### YOUR TASK:
Would you restate the entries below word for word, leaving out the images?

[Items from a dataset]
--- START ---

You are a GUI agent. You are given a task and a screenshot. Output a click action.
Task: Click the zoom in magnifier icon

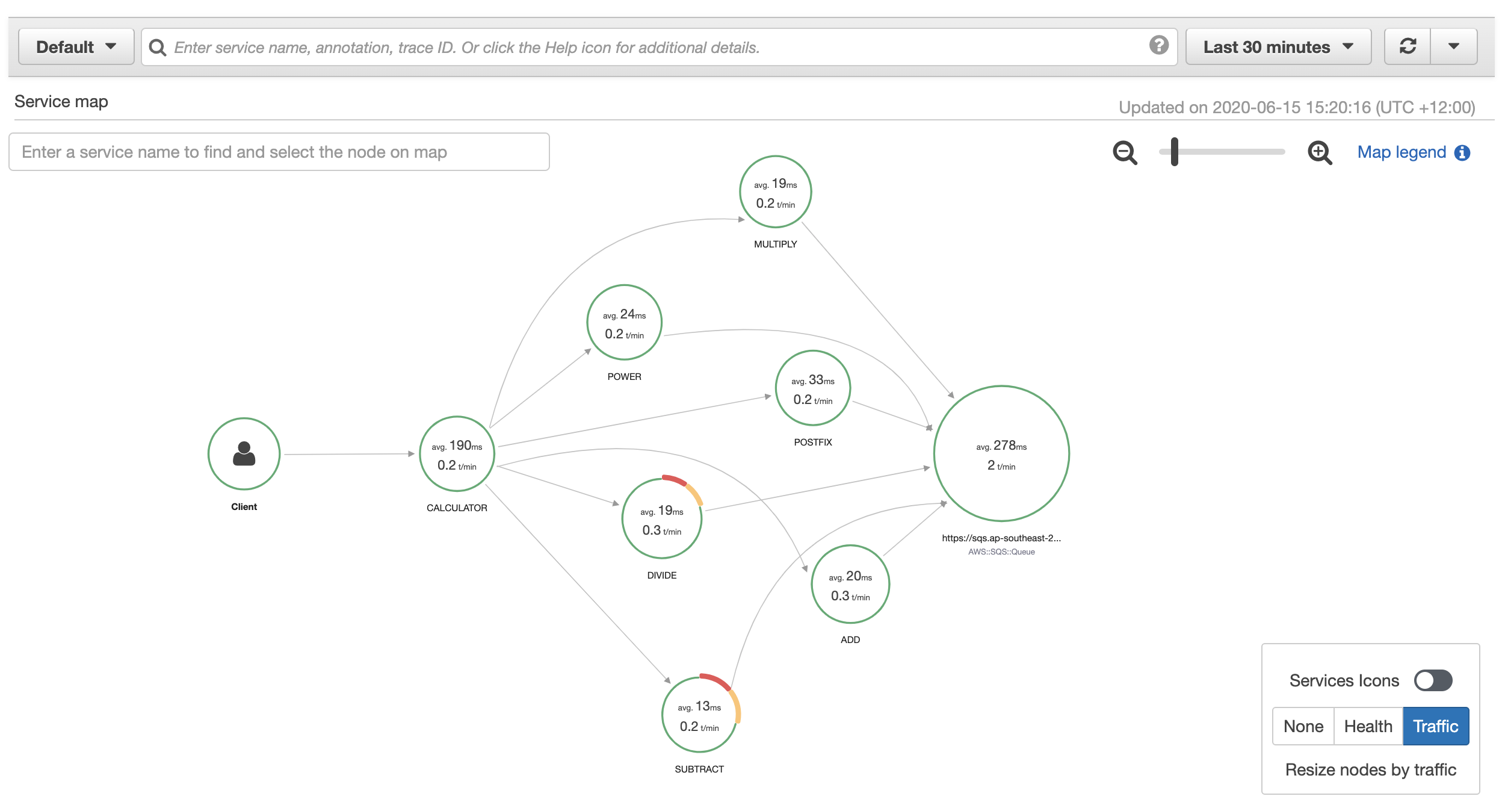point(1319,152)
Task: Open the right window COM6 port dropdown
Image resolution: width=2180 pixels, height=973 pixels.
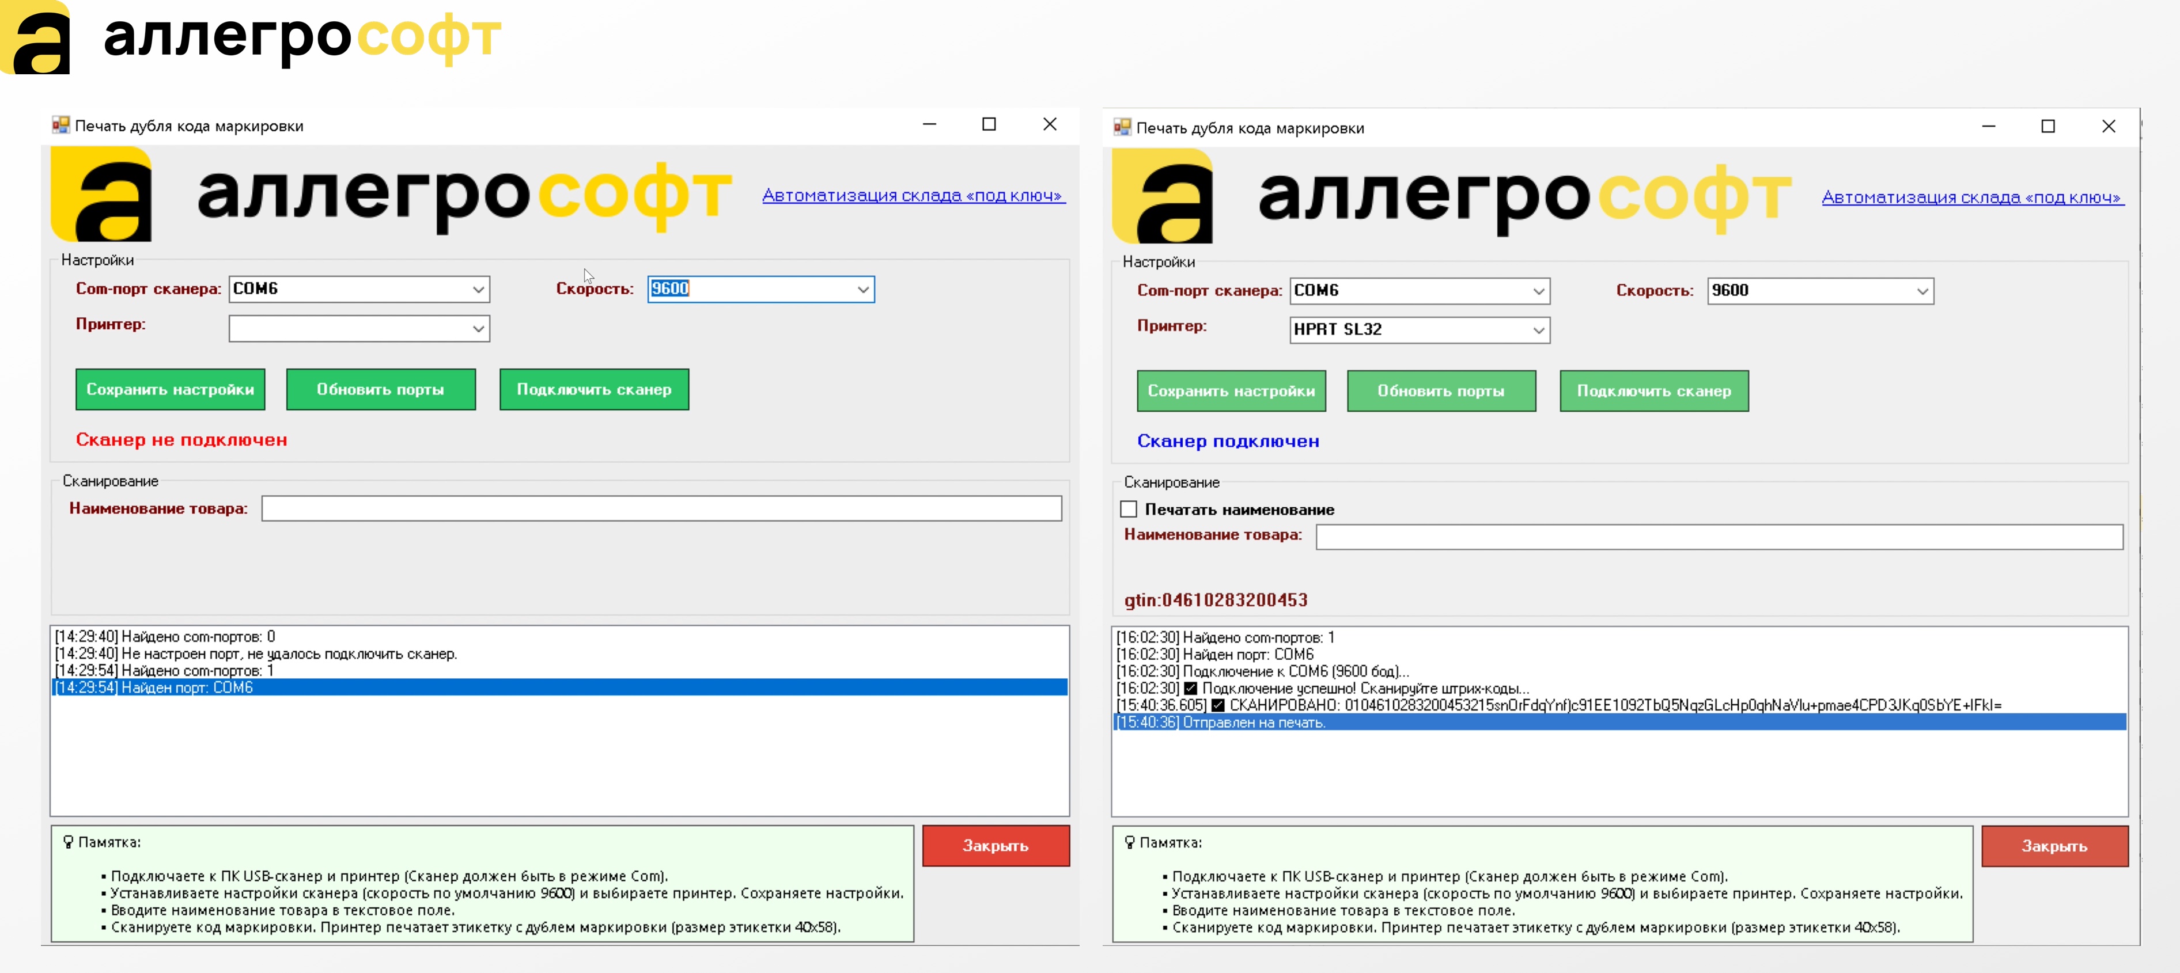Action: click(1538, 291)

--- END ---

### EXERCISE ANSWER:
You are a GUI agent. You are given a task and a screenshot. Output a click action.
Task: Click the zoom in magnifier icon

point(1319,152)
Task: Open the right window COM6 port dropdown
Image resolution: width=2180 pixels, height=973 pixels.
Action: click(1538, 291)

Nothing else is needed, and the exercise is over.